We welcome Allison Stanger, a professor of international politics and economics at Middlebury College. In her new book, Whistleblowers, Stanger analyzes a range of whistleblowing episodes, from a corrupt Revolutionary War commodore (whose dismissal led in 1778 to the first whistleblower protection law), to Edward Snowden, to the dishonesty of Donald Trump. Her book reveals the centrality of whistleblowing to the health of American democracy. Professor Stanger will be in conversation with our own Jon Grand.

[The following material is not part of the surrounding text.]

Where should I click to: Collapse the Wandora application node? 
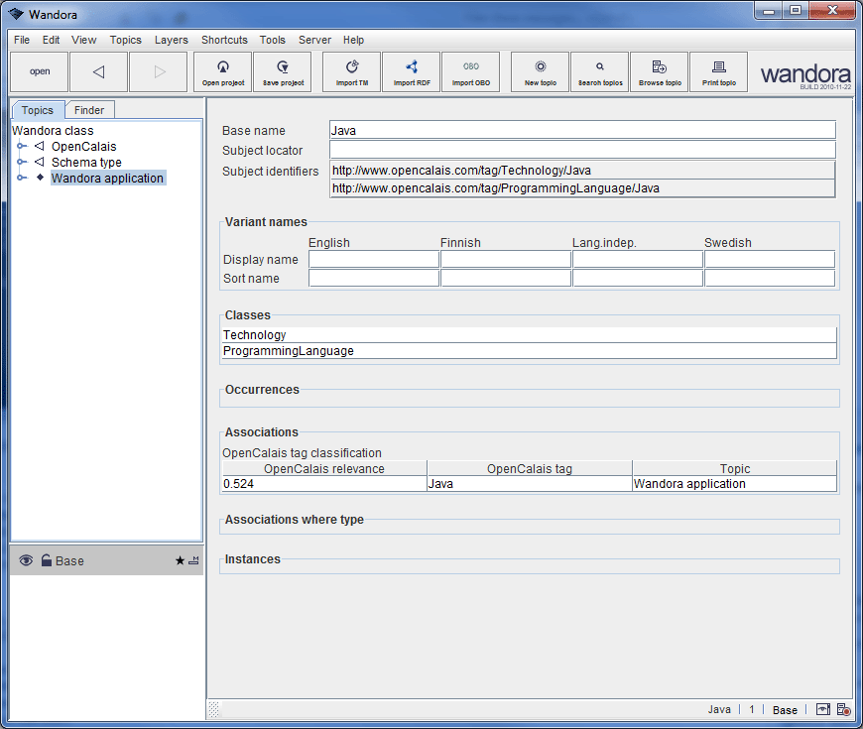point(22,178)
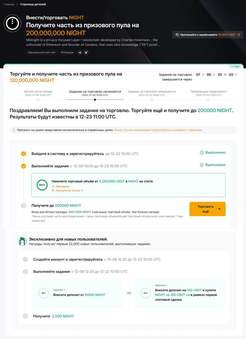
Task: Open Калькулятор наград link
Action: (x=69, y=190)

Acclaim for Whistleblowers:
"[An] exceptionally sharp forthcoming book."--Bret Stephens, New York Times
"A stunningly original, deeply insightful, and compelling analysis of the profound conflicts we have faced over whistleblowing, national security, and democracy from our nation's founding to the Age of Trump."--Geoffrey R. Stone, author of Perilous Times: Free Speech in Wartime
"The depth, breadth and power of the national security state should concern every American who cares about our democracy. Allison Stanger has woven interviews, insights, and great stories into a compelling argument for why we must celebrate and protect whistleblowers as the indispensable guardians of our national ideals."--Anne-Marie Slaughter, author of The Chessboard and the Web
"This clear-eyed, sobering book narrates a history of whistle-blowing, from the American Revolution to Snowden to Comey, and delivers the verdict that the republic is at risk--a must read."--Danielle Allen, author of Our Declaration
Allison Stanger is Russell Leng '60 Professor of International Politics and Economics at Middlebury College, New America Cybersecurity Fellow, and an External Professor at the Santa Fe Institute. She is the author of One Nation Under Contract.
A magisterial exploration of whistleblowing in America, from the Revolutionary War to the Trump era
Misconduct by those in high places is always dangerous to reveal. Whistleblowers thus face conflicting impulses: by challenging and exposing transgressions by the powerful, they perform a vital public service—yet they always suffer for it.